_Problem requirements_
Reprint the lines below as they are, minus the pictures.

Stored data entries

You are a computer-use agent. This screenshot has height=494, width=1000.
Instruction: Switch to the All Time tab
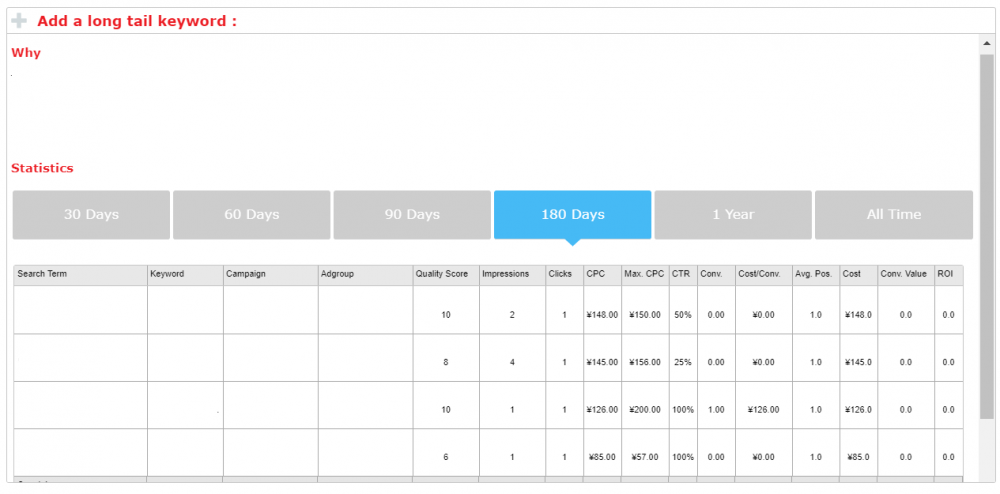(893, 215)
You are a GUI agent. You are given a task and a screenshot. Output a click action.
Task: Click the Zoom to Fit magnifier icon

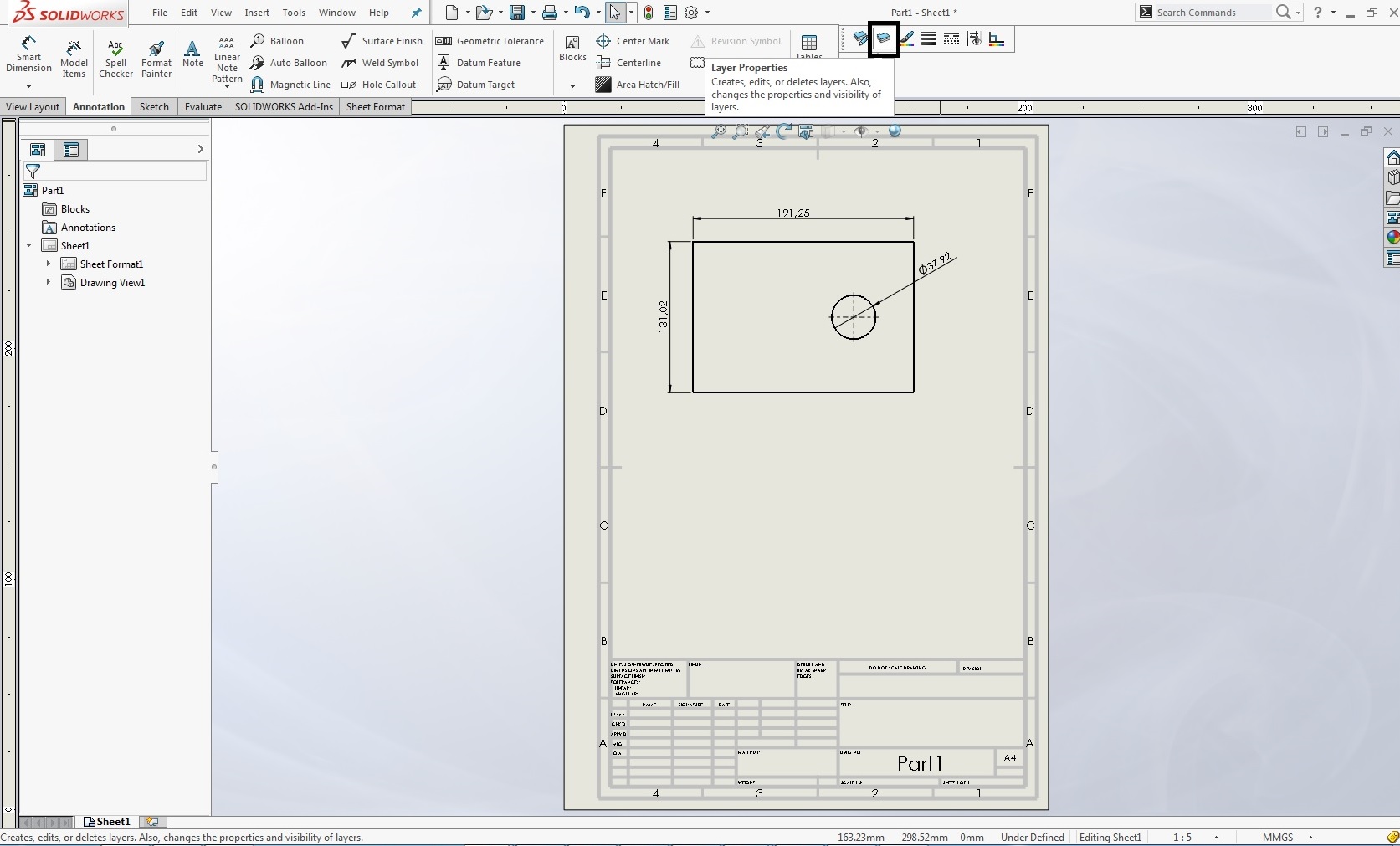coord(718,131)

_Response to this task_
You are a computer-use agent. This screenshot has height=494, width=1000.
Instruction: Switch to the All Time tab
(893, 215)
You are a GUI agent. You are given a task and a screenshot. Output a click action.
Task: Click the Zoom to Fit magnifier icon

coord(718,131)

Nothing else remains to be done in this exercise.